Di fronte alle accuse, Venchi risponde di aver fatto tutto il possibile. “Venchi ha deciso di chiudere uno dei suoi tre negozi all’aeroporto di Fiumicino a fronte del perdurare della crisi sanitaria e la totale assenza di traffico passeggeri per un periodo non più sostenibile – fa sapere l’azienda al Fatto.it con una nota – Ed ha cercato ogni soluzione per salvaguardare l’occupazione dei dipendenti, non essendo purtroppo prevista alcuna forma di cassa integrazione a fronte della chiusura dell’attività”. Per questo, spiegano, “l’unica soluzione è stata quella di proporre ai dipendenti il trasferimento presso altri negozi del Gruppo in Italia”.

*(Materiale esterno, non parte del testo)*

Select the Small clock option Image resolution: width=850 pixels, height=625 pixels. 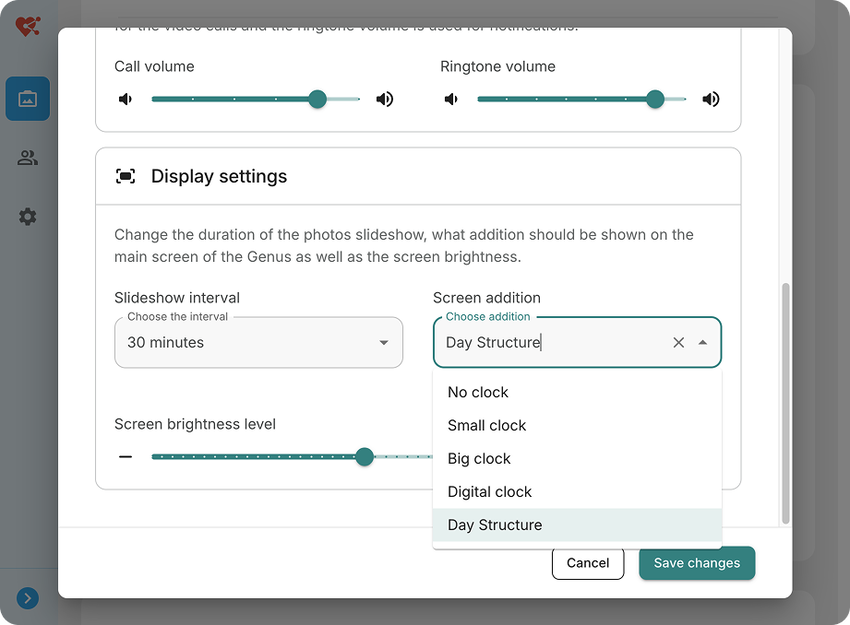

Alla vicenda, intanto, si sono interessati sia il comune di Fiumicino che la Regione Lazio, con la consigliera alle pari opportunità e con l’assessore al lavoro che hanno chiesto alla Venchi degli incontri, fa sapere l’Usb. La battaglia delle lavoratrici però non si fermerà “finché i trasferimenti non saranno revocati”. “Emotivamente è difficile – conclude Alessandra – Non pensavamo mai di trovarci in questa situazione. La pandemia? Psicologicamente anche quello non aiuta, trasferirsi con i figli e i genitori anziani sarebbe già difficile. In piena epidemia è impossibile”.